We communicate with gdb using files:
: in-file "gdb-in.txt" resource-path ;

: out-file "gdb-out.txt" resource-path ;

We cannot use pipes since there is a race condition there; gdb suspends the process while disassembling, so if the pipe fills up, then gdb hangs because Factor cannot read from the pipe since it is suspended.

We have a word which takes a pair of addresses or a word, and creates a gdb command for disassembling this object in the current process, it then writes these commands to the input file:
GENERIC: make-disassemble-cmd ( obj -- )

M: word make-disassemble-cmd
word-xt 2array make-disassemble-cmd ;

M: pair make-disassemble-cmd
in-file [
"attach " write
unix:getpid number>string print

"disassemble " write
[ number>string write bl ] each
] with-file-out ;

Then we write a word to invoke gdb:
: run-gdb ( -- lines )
+closed+ +stdin+ set
out-file +stdout+ set
[ "gdb" , "-x" , in-file , "-batch" , ] { } make +arguments+ set
] { } make-assoc run-process drop
out-file file-lines ;

We pass gdb the path name to the file we just saved, together with some switches.

Note that we close stdin so that if gdb attempts to read commands, it gets an EOF instead of hanging.

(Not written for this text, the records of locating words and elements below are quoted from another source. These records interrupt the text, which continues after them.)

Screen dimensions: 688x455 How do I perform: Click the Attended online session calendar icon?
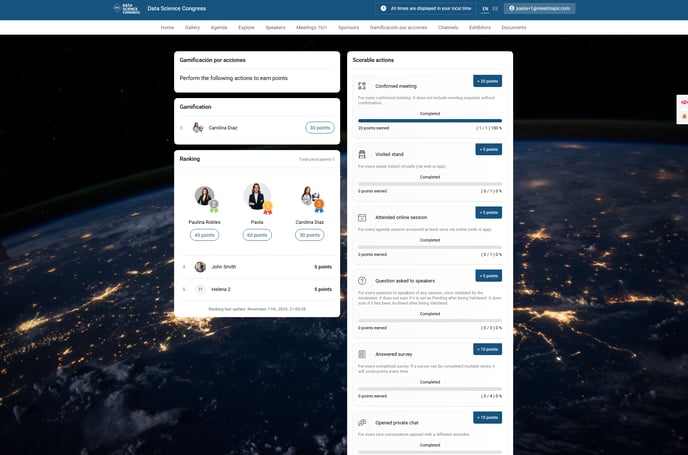pos(362,217)
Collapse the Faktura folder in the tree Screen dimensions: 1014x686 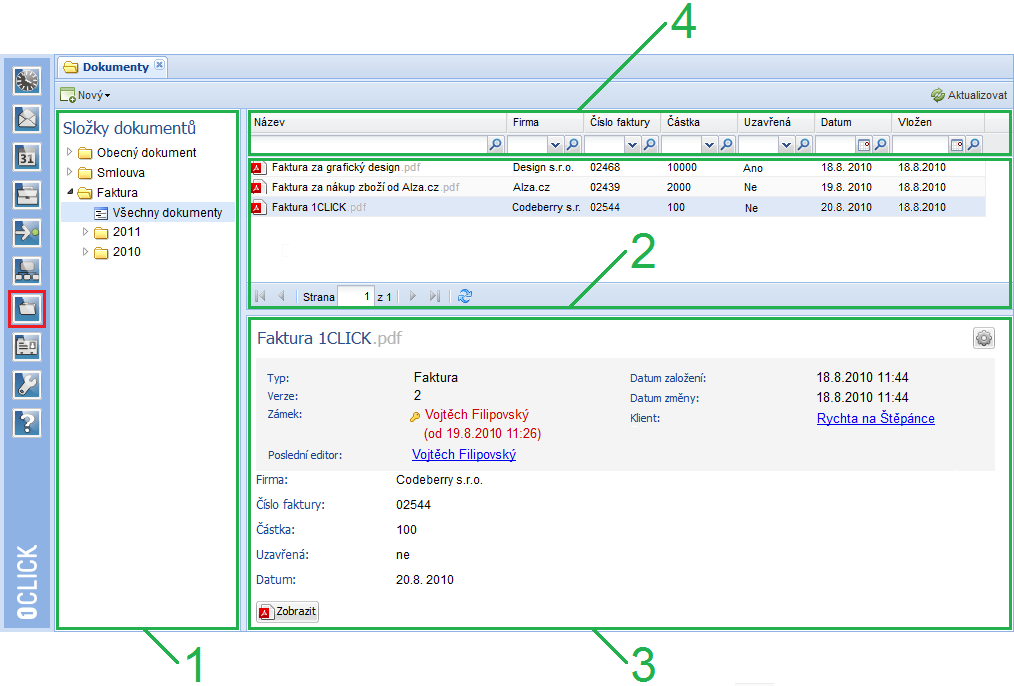pyautogui.click(x=69, y=192)
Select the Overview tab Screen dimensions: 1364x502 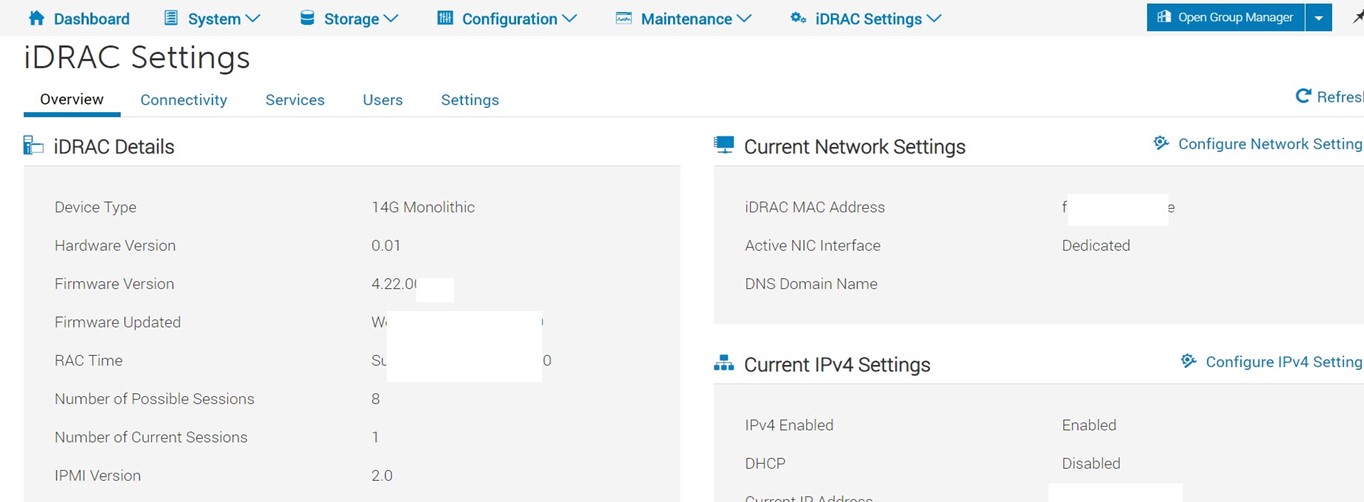pyautogui.click(x=72, y=99)
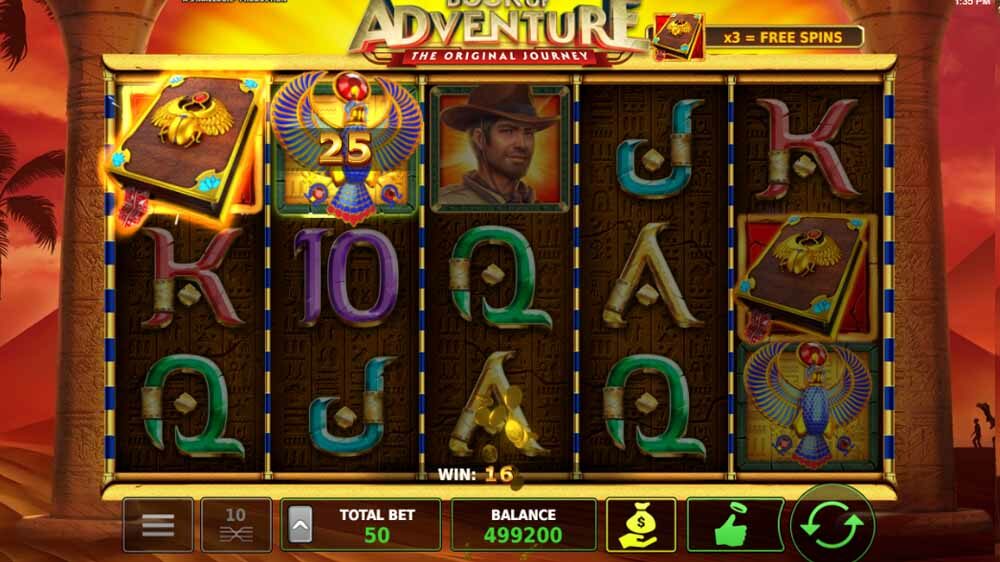Viewport: 1000px width, 562px height.
Task: Select the blue falcon symbol on fifth reel
Action: click(x=807, y=406)
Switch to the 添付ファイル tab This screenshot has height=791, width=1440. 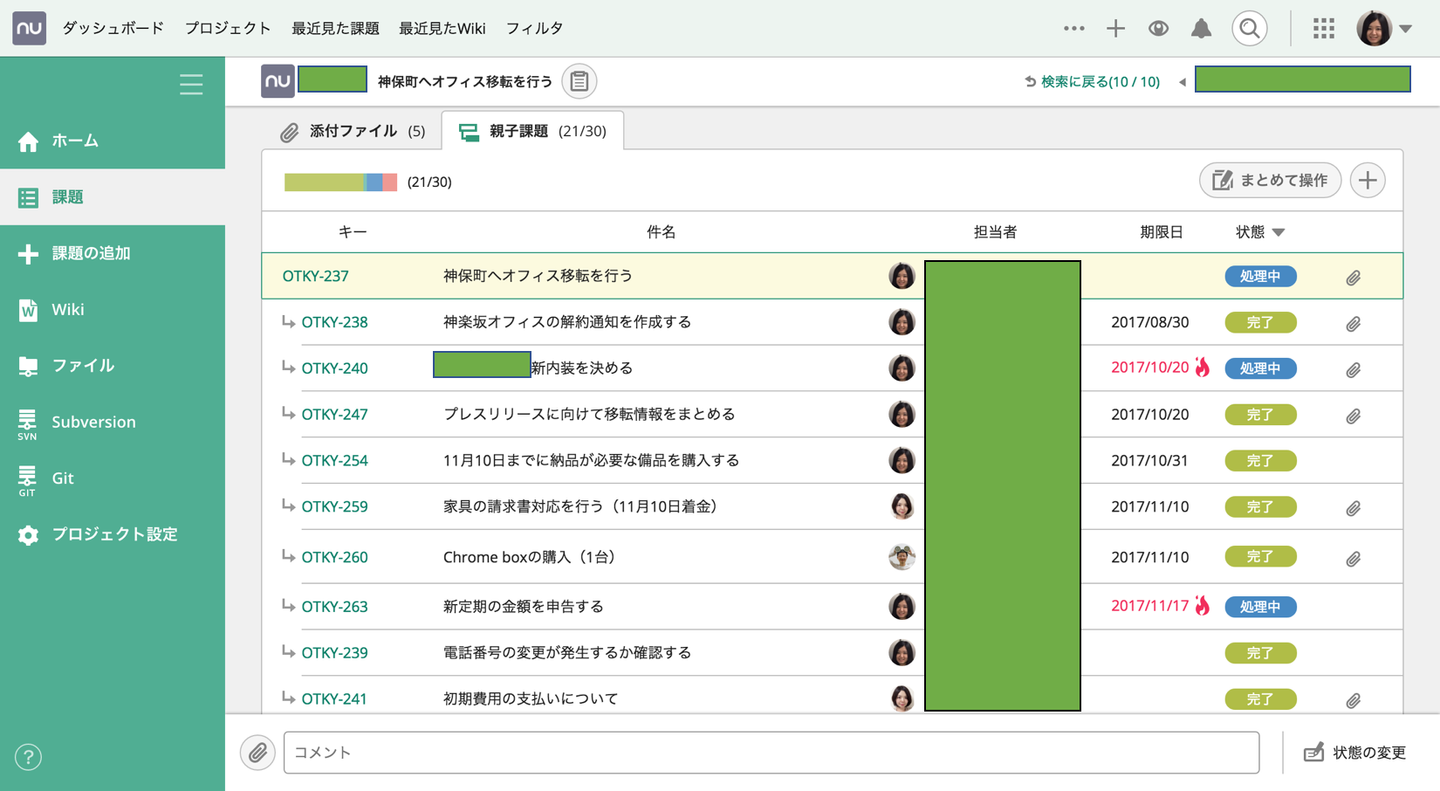[352, 131]
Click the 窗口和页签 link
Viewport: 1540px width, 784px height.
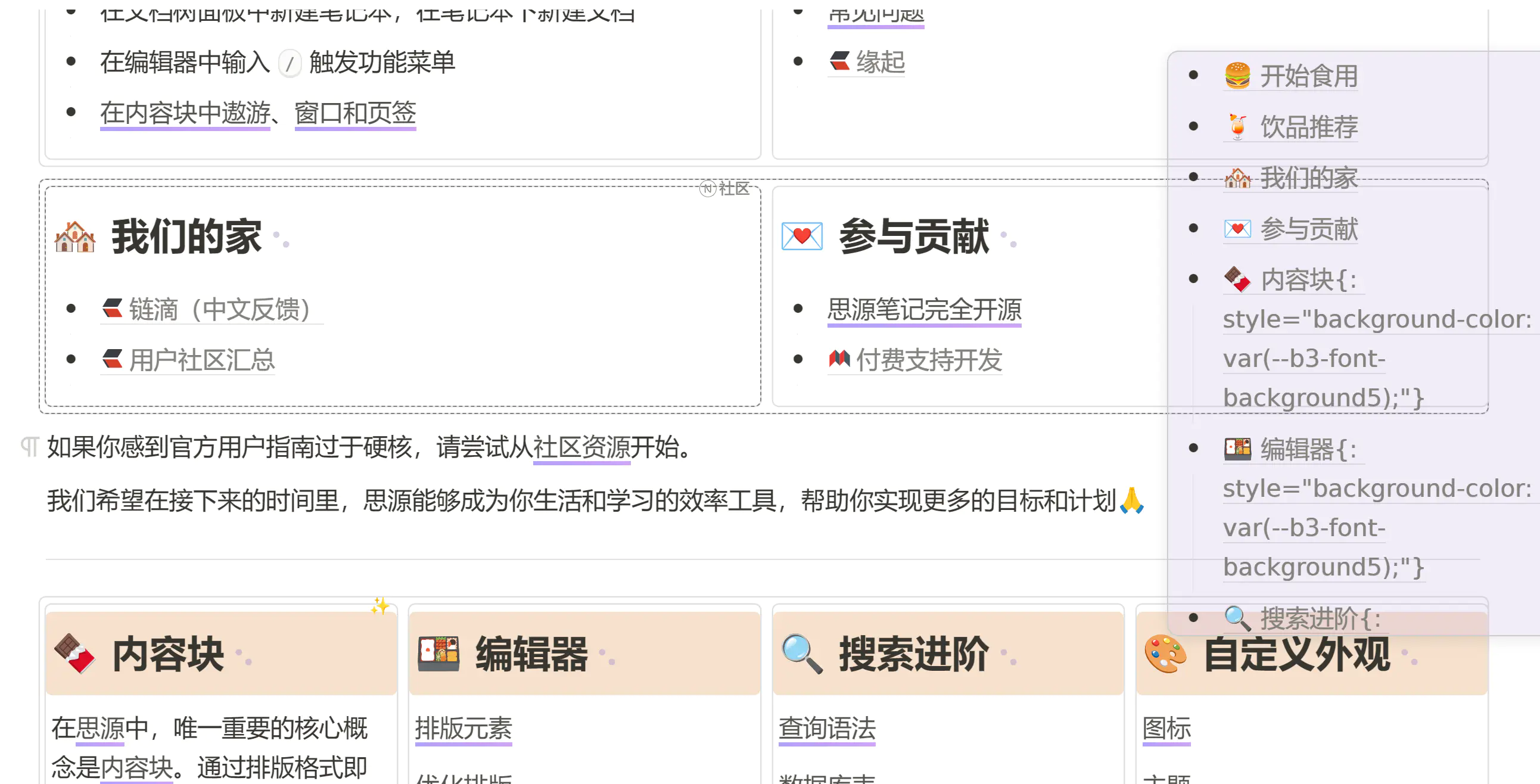tap(355, 113)
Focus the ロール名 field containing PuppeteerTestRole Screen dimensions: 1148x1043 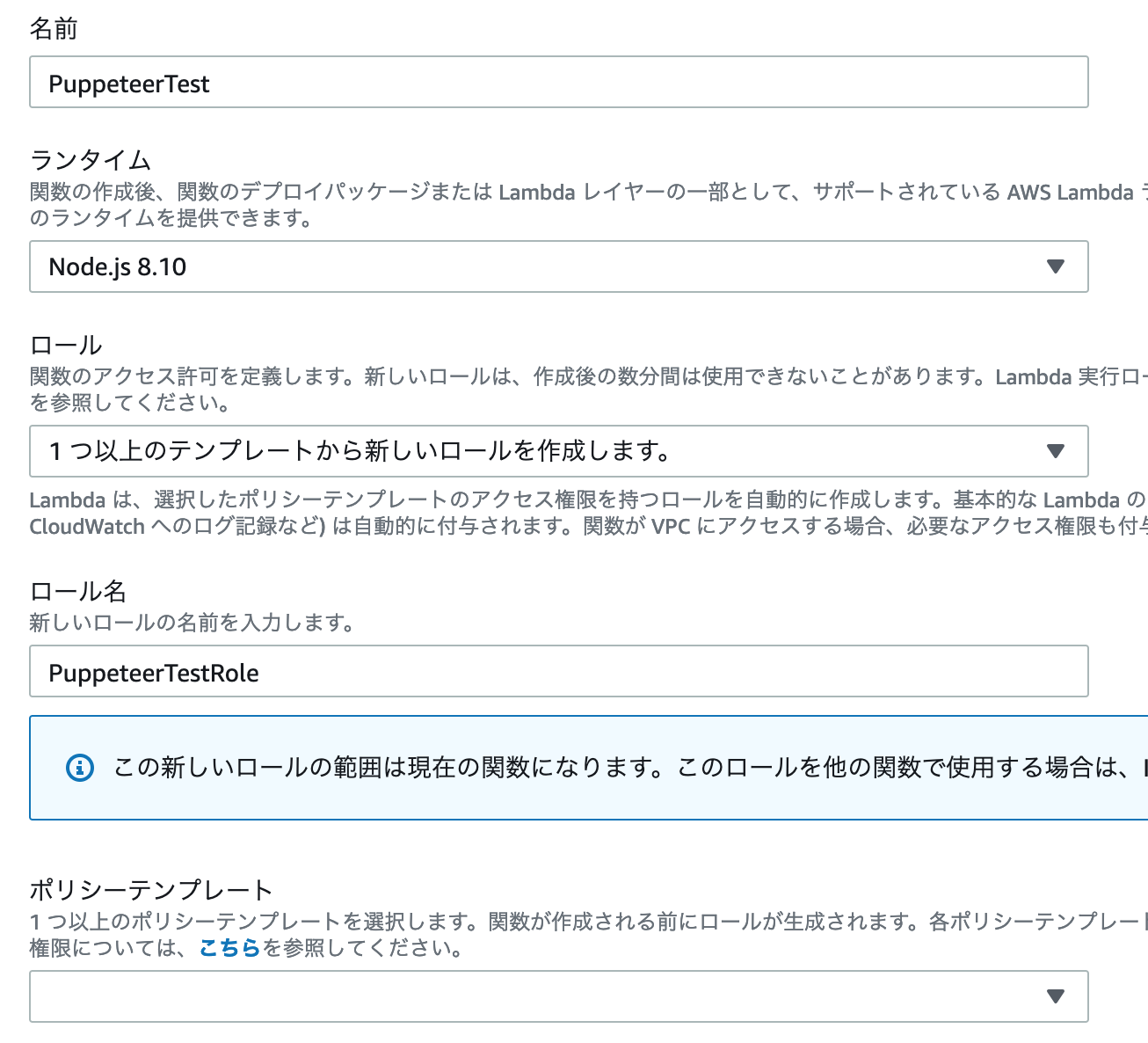pos(558,672)
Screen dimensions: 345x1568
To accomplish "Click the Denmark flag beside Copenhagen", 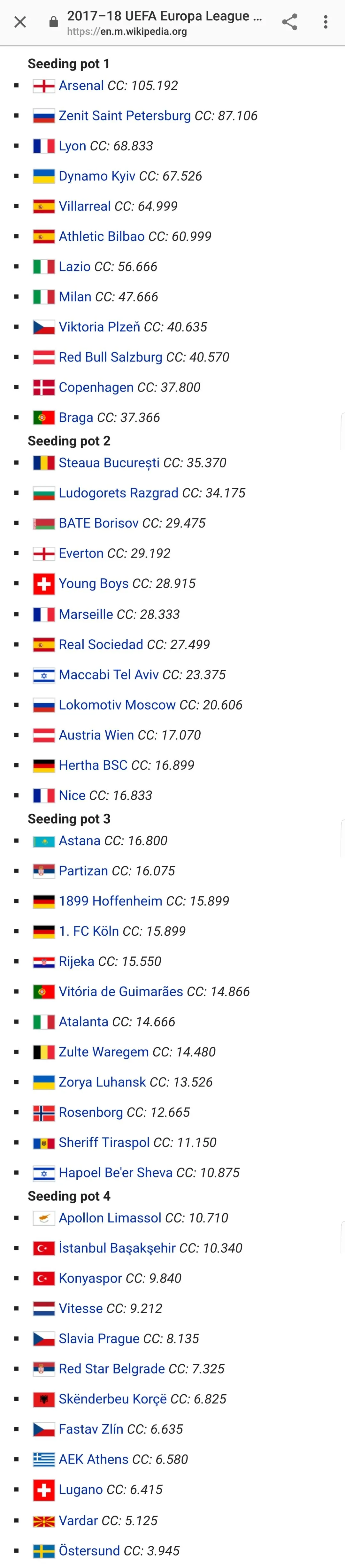I will click(44, 387).
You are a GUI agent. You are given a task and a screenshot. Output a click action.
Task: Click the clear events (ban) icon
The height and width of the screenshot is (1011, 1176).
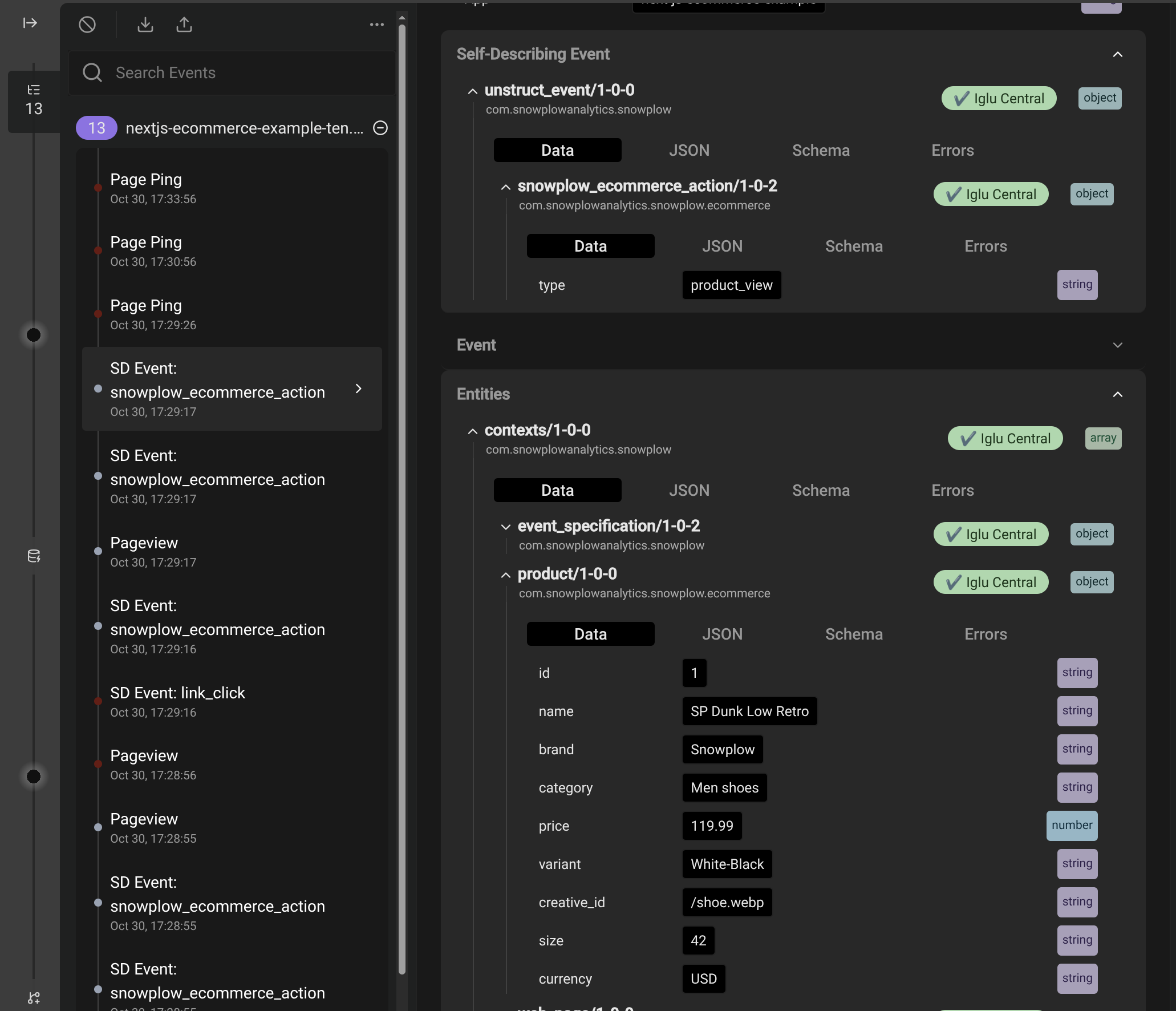(87, 25)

We also redirect the output to our output file. Then we read the output file and return the results.

Finally, a couple of words to clean up the output; we filter everything that's not a line of disassembly (gdb loading messages, etc), and we convert tabs to spaces since the Factor UI doesn't display tabs:
: relevant? ( line -- ? )
R/ 0x.*:.*/ matches? ;

: tabs>spaces ( str -- str' )
[ dup CHAR: \t = [ drop CHAR: \s ] when ] map ;

Finally, we have the actual word that calls the above:
: disassemble ( word -- )
make-disassemble-cmd run-gdb
[ relevant? ] subset [ tabs>spaces ] map [ print ] each ;

1 comment:

Andy Hefner said...

ndisasm would've been handy here, with the caveat that it's only useful on x86.